What are the symptoms and how is it diagnosed?

Headlice may cause the scalp to itch, although often there are no symptoms. It is diagnosed either by finding a live insect on the scalp or finding an egg within 1cm of the scalp (eggs more than 1cm from the scalp are dead). You do not need to visit your doctor.

How do I treat headlice?

Insecticide lotions, liquids, creams and shampoos

Speak to your pharmacist or public health nurse (ask at school for her phone number) for advice about what treatment to use. It is very important to follow the directions on the package carefully, using a clock to time how long the product is left on. Read the instructions carefully before you buy; some treatments will be tolerated better than others by your child.

It is usually best to treat all family mermbers at the same time. A second round of treatment is generally recommended a week after the first as, often, not all headlice eggs are killed the first time.

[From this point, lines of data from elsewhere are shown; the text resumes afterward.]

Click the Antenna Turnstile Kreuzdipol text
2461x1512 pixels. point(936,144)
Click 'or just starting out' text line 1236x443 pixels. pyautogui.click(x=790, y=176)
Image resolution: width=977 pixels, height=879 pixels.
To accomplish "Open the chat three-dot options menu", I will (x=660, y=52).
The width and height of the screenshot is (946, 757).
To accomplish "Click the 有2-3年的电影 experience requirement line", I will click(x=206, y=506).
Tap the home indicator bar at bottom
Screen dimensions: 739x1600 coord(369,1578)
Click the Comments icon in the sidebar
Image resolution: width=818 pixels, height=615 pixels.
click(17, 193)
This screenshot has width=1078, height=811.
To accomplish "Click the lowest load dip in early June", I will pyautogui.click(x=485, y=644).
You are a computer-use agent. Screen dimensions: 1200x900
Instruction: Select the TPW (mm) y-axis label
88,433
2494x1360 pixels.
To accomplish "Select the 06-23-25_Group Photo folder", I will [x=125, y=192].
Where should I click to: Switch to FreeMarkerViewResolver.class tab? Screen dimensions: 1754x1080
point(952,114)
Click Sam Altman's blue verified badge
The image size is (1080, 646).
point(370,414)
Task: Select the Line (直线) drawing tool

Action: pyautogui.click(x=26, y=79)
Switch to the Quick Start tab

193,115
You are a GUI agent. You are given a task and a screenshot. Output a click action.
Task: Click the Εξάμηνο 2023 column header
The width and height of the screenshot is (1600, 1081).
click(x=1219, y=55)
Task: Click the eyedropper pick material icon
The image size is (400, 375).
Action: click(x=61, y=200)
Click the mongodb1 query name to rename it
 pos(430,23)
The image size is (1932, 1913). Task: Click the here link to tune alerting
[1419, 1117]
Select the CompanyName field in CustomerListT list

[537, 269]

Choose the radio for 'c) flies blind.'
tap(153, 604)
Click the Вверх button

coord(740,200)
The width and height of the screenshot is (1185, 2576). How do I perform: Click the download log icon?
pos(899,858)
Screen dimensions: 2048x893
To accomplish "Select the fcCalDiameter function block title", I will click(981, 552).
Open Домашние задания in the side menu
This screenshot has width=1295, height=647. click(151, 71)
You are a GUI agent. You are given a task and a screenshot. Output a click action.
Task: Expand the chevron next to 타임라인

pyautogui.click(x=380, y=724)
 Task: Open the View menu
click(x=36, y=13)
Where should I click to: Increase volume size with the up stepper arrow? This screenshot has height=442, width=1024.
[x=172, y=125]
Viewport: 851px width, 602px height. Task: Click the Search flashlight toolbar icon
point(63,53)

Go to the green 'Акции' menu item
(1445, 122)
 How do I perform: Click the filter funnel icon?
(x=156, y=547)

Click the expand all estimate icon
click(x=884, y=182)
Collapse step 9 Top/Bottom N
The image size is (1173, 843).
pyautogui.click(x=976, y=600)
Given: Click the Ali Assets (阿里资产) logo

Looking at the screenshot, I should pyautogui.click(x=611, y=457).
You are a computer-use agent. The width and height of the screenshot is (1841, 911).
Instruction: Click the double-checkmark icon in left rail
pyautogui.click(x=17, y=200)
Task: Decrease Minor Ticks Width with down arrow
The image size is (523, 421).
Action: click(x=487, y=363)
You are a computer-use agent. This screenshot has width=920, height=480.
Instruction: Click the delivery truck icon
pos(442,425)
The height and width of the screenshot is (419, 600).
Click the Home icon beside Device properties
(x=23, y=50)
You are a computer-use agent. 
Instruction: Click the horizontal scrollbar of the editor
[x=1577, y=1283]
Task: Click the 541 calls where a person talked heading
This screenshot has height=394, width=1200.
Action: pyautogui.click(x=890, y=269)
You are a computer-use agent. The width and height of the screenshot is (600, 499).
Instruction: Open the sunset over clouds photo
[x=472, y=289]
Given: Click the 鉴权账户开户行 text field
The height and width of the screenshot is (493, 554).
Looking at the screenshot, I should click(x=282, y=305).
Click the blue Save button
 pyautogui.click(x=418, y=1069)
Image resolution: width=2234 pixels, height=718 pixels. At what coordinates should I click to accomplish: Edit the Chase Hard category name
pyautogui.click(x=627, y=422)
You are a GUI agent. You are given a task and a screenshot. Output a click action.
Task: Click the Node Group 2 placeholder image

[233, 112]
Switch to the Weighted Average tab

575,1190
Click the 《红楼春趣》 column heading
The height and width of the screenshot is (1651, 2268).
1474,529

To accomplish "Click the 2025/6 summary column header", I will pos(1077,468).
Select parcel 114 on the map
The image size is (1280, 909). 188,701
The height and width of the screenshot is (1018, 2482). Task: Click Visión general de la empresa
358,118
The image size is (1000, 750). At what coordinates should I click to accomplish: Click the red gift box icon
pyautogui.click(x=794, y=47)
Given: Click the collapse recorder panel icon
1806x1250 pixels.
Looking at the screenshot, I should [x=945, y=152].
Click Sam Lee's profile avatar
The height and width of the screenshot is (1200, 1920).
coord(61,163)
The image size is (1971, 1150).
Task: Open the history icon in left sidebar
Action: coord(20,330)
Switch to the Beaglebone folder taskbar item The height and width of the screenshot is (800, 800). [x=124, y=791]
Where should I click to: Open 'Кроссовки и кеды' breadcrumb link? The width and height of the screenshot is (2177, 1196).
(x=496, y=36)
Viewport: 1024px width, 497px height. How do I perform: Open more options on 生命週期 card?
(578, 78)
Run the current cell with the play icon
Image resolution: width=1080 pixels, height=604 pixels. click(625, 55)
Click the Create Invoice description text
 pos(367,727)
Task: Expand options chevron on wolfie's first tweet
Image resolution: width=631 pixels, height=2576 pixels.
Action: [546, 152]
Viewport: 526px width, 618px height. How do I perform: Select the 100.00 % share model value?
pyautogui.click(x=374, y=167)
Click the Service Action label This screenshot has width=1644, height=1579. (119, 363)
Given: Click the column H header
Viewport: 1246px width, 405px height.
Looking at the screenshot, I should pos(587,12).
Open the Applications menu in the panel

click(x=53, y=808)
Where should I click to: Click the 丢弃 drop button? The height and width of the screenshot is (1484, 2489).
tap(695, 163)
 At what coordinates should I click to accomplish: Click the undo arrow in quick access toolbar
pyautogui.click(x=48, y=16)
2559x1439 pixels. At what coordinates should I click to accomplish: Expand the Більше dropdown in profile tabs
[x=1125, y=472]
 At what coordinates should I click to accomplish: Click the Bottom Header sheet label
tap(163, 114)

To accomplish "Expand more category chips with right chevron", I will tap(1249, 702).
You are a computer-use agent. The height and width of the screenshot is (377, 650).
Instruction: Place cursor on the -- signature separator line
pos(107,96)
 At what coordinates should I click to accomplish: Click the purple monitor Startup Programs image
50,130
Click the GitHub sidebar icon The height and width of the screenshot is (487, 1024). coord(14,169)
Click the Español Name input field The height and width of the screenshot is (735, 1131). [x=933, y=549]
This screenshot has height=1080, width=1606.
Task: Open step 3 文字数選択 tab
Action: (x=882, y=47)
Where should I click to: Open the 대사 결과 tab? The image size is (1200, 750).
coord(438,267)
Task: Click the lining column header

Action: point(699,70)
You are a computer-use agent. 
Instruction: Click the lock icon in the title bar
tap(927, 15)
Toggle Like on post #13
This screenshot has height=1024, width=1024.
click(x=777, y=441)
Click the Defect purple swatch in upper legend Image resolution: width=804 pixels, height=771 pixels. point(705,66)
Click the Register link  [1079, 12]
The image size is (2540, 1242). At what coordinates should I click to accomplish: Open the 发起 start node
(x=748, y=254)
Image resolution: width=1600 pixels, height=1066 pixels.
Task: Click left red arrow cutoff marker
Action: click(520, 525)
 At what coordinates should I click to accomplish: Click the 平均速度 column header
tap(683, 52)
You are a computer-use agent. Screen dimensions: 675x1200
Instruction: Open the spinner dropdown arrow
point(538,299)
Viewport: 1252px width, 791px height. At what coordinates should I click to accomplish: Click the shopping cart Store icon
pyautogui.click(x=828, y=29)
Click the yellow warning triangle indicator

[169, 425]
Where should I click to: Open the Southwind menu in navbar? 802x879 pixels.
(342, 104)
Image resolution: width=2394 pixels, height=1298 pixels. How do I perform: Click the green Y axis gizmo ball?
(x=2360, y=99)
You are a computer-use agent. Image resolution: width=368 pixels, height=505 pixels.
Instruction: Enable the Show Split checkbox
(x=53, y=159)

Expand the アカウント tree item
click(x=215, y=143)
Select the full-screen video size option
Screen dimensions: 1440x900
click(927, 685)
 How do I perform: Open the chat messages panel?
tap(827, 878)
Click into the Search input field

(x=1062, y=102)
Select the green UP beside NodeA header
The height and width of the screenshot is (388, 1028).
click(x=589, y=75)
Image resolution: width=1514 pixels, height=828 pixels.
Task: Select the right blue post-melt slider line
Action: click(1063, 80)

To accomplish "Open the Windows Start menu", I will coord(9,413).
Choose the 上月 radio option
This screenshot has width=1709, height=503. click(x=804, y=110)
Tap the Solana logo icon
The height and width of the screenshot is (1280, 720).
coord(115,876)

Check regularly after treatment for eggs (nits) close to the scalp. You may find nits still attached to hairs after a course of treatment - but these may be dead or empty eggs, and the infestation may still have been cured.

Removal by hand

Although slow, this method can be very effective. Using a metal 'nit comb', carefully comb the hair, removing the lice and eggs. Combing should be done twice daily for 14 days. There is a comb available that kills the lice electronically but this has not been shown to be particularly effective.

Combing tends to work well on children with short, fine hair, and is not so good for those children with curly or long hair.

An Australian study found that applying thick white (so you can see the lice easily) conditioner to dry hair and using a fine-toothed headlice comb is just as effective as commercial anti-lice agents.

How do I reduce the spread of headlice?

  • Brushing the hair often is a cheap and effective way of reducing the spread of lice. This may help kill or injure headlice and stop them from laying eggs.
  • If headlice are a continuing problem in children, encourage them to use their own hook at school to hang their clothes and belongings. Hats should be hung on hooks and not put in a communal box. Discourage girls from sharing hair ribbons, clips and hair ties.
  • Don't worry about washing all the bedding and clothes, eggs will not survive away from their food source after hatching. If everyone uses the combs or brushes in the house, wash them in the shampoo as well. Check for headlice on the scalps of family members and close friends.
  • Notify your school or preschool.

Continuing re-infestation

It can be really frustrating if your child is continually being re-infested from other children. If this is a problem for you and your child, you may wish to cut your child's hair very short. This method, although extreme, will almost certainly stop the problem.

If short hair is not acceptable, this author has resorted to sending her child to school with a cap on and requesting special permission for it to be worn in the classroom (back to front). Worked like a charm!

For further information and support talk to your local pharmacist. Or ask to speak to the public health nurse attached to your child's school.